■ **RECORDS PROVIDED**:
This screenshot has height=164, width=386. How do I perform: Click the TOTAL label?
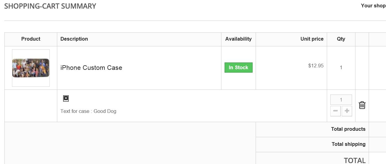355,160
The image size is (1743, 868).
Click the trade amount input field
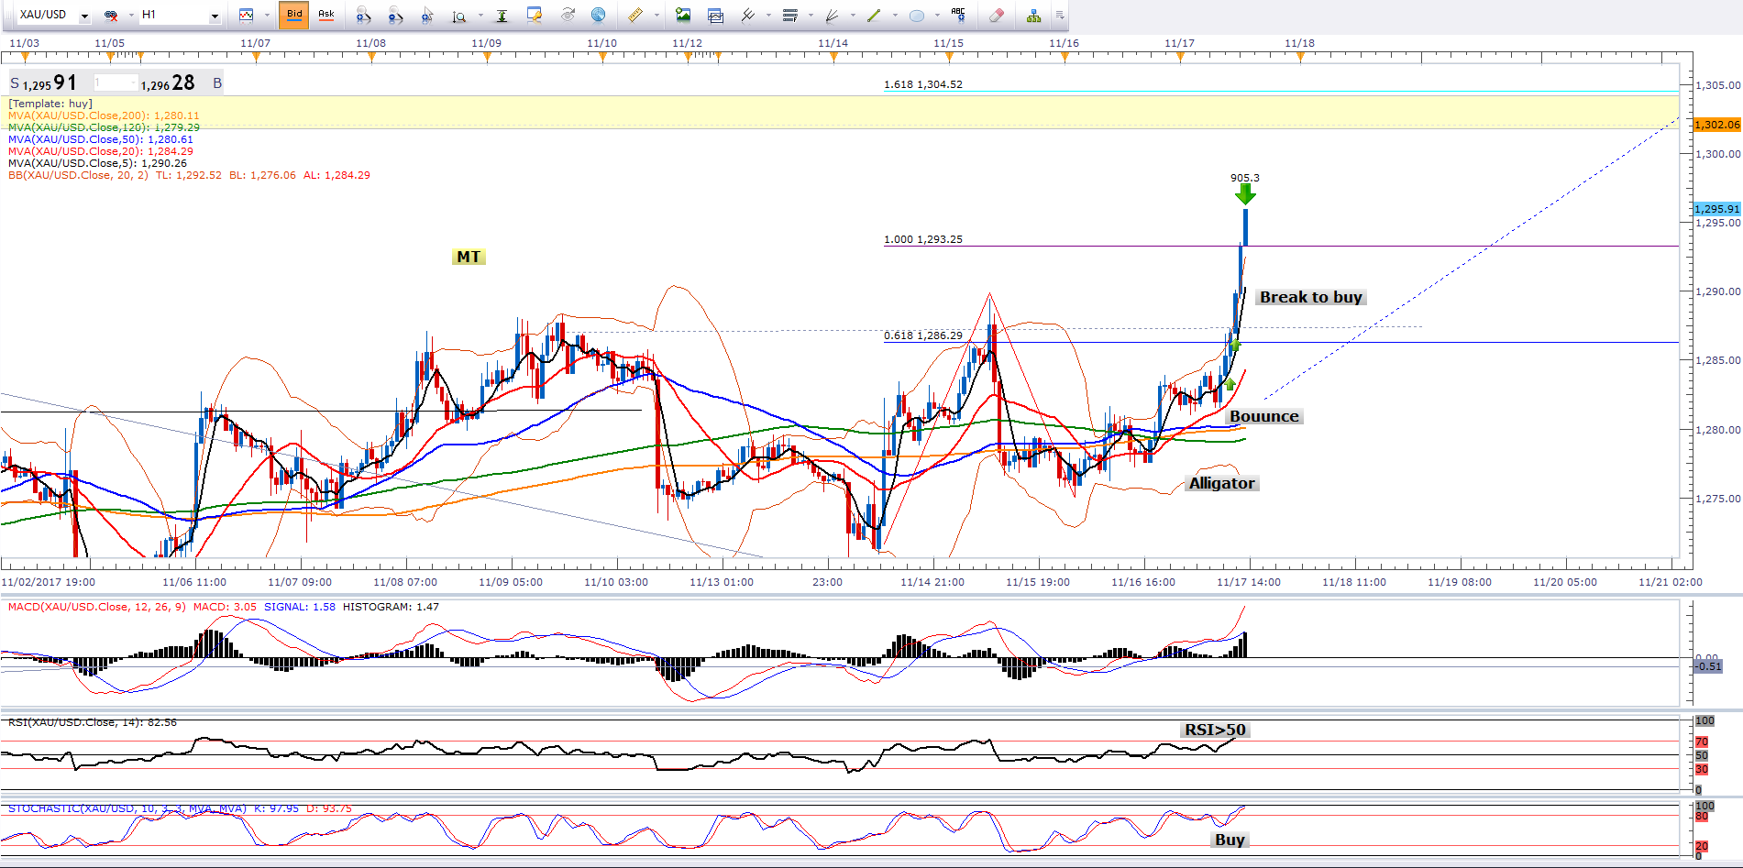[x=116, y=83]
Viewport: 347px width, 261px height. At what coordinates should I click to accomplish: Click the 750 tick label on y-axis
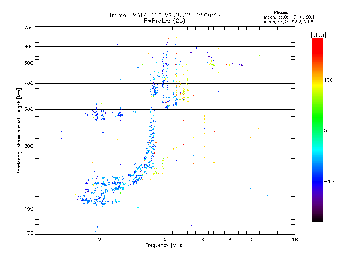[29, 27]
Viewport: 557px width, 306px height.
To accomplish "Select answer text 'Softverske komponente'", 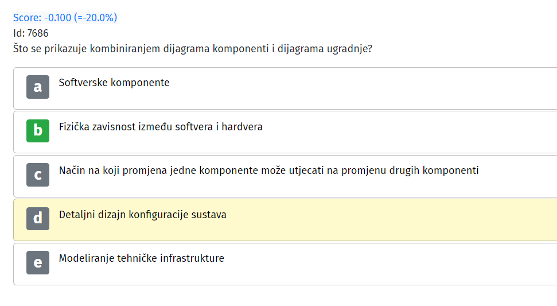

■ **EXERCISE DIRECTIONS**: Rewrite the lines above as a numbered list, omitting any blank lines and leaving out the pictures.

■ **WRITTEN RESPONSE**:
1. This screenshot has height=164, width=386. How do I perform: Click the TOTAL label?
2. 355,160
3. The image size is (1743, 868).
4. Click the trade amount input field
5. [x=116, y=83]
6. Viewport: 347px width, 261px height. At what coordinates should I click to accomplish: Click the 750 tick label on y-axis
7. [29, 27]
8. Viewport: 557px width, 306px height.
9. To accomplish "Select answer text 'Softverske komponente'", 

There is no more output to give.